### Kaynak
+++

|
Bireysel kredi kartı harcamaları meselesi…

Bildiğiniz üzere bir süreden bu yana ekonomi yönetimi ciddi bir sıkılaştırma programı uyguluyor. Hatta görünen o ki sıkılaştırmanın dozu giderek daha fazla artacak. Ekonomi yönetiminin ana gündeminin iç talebi mümkün mertebe yavaşlatmak olduğu görülüyor. Elbette yüksek enflasyon ortamında talebi kısacak şekilde adımlar atılması beklenen politikalar arasında. Ancak bu adımların hızına, dozuna ve içeriğine çok dikkat etmek gerekiyor. Zira tüm krediler ithalata dönüşüyor ya da tüm kredi kartları ilave talep yaratıyor gibi bütüncül bir yaklaşım sosyal sorunlar da olmak üzere bir dizi sıkıntıya neden olabilir.

Geçtiğimiz günlerde bir televizyon kanalına mülakat veren Hazine ve Maliye Bakanı Mehmet Şimşek, “Kredi kartları, bireysel kredi, taşıt kredisi ve ikinci konut kredisinde sadece faizleri artırarak değil, bankalar üzerinden kredi verme iştahını keserek de kredi büyümesini düşüreceğiz. Başkasının parasıyla, krediyle, kartla zenginlik olmaz” dedi.

+++

### Veri Bloğu

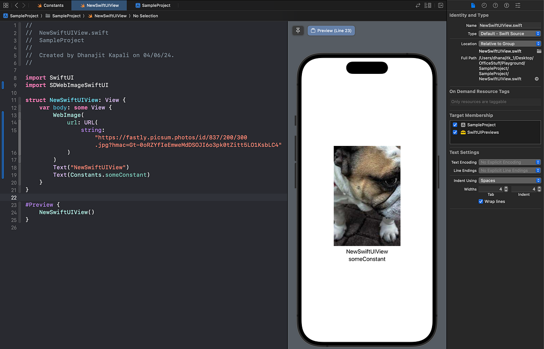
Task: Select the Accessibility inspector icon
Action: click(506, 5)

+++

### Alıştırma Bölümleri
A) Kaynağa göre bir televizyon kanalına mülakat veren bakanın unvanı ve adı nedir?
B) Kaynakta "Bildiğiniz üzere bir" ifadesinden başlayıp "sıkıntıya neden olabilir." ifadesine kadar uzanan bölümün tamamını harfi harfine yeniden yazın.

### Görev Yanıtları
A) Hazine ve Maliye Bakanı Mehmet Şimşek.

B)
Bildiğiniz üzere bir süreden bu yana ekonomi yönetimi ciddi bir sıkılaştırma programı uyguluyor. Hatta görünen o ki sıkılaştırmanın dozu giderek daha fazla artacak. Ekonomi yönetiminin ana gündeminin iç talebi mümkün mertebe yavaşlatmak olduğu görülüyor. Elbette yüksek enflasyon ortamında talebi kısacak şekilde adımlar atılması beklenen politikalar arasında. Ancak bu adımların hızına, dozuna ve içeriğine çok dikkat etmek gerekiyor. Zira tüm krediler ithalata dönüşüyor ya da tüm kredi kartları ilave talep yaratıyor gibi bütüncül bir yaklaşım sosyal sorunlar da olmak üzere bir dizi sıkıntıya neden olabilir.